* _Extrait de page_:
===

Une classe politique qui manque singulièrement de classe
Emmanuel Macron, François Hollande, Marisol Touraine, usine Novo Nordisk, Chartres, avril 2016 © HAMILTON-POOL/SIPA

Tout le monde se réclame de De Gaulle — mais qui lui arrive à la cheville ? Peut-être avons-nous le personnel politique que nous méritons, et ce n’est pas encourageant.

Je lisais ces jours-ci les Derniers jours des fauves, l’excellent roman de Jérôme Leroy que Frédéric Ferney a chroniqué dans le dernier numéro de Causeur. L’action se déroule dans une France qui ressemble fort à la nôtre, à quelques détails près : ce n’est pas un sémillant quadragénaire mariée à une alerte sexagénaire qui est au pouvoir, mais une cougar, comme on dit chez les pornographes, qui a épousé un gentil poète de 25 ans son cadet. Les ministres qui l’entourent s’entre-déchirent, dès qu’ils ont vent de la décision de la dame, minée par les manifestations, les attentats, la canicule et les derniers feux d’automne de sa libido, de ne pas se représenter à la présidentielle à venir. Le ministre de l’Intérieur, en particulier, fomente quelques actions d’éclat particulièrement sanglantes, et bon nombre de gentils hurluberlus et d’hommes et de femmes de main impitoyables seront broyés par des machinations toutes plus tordues les unes que les autres.

===

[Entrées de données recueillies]
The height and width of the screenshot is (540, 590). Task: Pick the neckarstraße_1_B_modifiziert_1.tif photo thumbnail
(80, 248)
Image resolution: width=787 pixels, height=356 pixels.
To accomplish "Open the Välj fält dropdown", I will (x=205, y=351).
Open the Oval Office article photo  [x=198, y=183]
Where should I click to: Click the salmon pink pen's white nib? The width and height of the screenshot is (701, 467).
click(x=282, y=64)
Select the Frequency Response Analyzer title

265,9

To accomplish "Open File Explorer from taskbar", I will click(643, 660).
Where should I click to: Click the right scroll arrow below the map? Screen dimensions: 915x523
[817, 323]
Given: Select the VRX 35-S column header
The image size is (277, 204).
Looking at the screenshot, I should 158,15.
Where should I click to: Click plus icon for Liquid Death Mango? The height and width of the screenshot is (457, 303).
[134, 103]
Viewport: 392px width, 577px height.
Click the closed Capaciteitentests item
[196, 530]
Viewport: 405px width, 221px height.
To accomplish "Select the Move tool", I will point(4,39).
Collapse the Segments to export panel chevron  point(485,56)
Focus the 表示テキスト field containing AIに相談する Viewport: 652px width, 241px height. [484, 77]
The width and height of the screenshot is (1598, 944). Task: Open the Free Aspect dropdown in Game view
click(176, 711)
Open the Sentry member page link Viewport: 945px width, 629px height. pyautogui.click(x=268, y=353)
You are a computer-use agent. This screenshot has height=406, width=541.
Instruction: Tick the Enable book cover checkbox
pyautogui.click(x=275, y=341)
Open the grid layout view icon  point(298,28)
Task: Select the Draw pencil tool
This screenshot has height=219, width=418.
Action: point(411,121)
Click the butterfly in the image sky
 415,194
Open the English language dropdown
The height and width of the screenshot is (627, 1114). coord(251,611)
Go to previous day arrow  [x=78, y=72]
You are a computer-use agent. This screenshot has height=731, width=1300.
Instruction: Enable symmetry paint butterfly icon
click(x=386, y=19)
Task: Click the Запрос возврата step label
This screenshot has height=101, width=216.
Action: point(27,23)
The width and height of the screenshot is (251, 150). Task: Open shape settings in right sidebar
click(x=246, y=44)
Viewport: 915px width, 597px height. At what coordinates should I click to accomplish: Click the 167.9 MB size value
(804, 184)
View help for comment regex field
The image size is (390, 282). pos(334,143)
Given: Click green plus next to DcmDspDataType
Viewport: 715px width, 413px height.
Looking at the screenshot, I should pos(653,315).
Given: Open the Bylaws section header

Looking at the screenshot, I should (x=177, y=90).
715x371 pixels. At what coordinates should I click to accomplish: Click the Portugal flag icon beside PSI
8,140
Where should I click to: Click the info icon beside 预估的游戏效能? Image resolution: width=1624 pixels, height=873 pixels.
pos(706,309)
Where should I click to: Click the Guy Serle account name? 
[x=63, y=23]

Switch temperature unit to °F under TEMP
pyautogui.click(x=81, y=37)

===

* _Exercices_:
[1] D'après l'extrait sur la classe politique, qui a chroniqué le roman de Jérôme Leroy dans le dernier numéro de Causeur ?
[2] Reproduisez fidèlement le passage de l'extrait sur la classe politique qui va de "Une classe politique" jusqu'à "n’est pas encourageant.".

* _Corrigés détaillés_:
[1] Frédéric Ferney.

[2]
Une classe politique qui manque singulièrement de classe
Emmanuel Macron, François Hollande, Marisol Touraine, usine Novo Nordisk, Chartres, avril 2016 © HAMILTON-POOL/SIPA

Tout le monde se réclame de De Gaulle — mais qui lui arrive à la cheville ? Peut-être avons-nous le personnel politique que nous méritons, et ce n’est pas encourageant.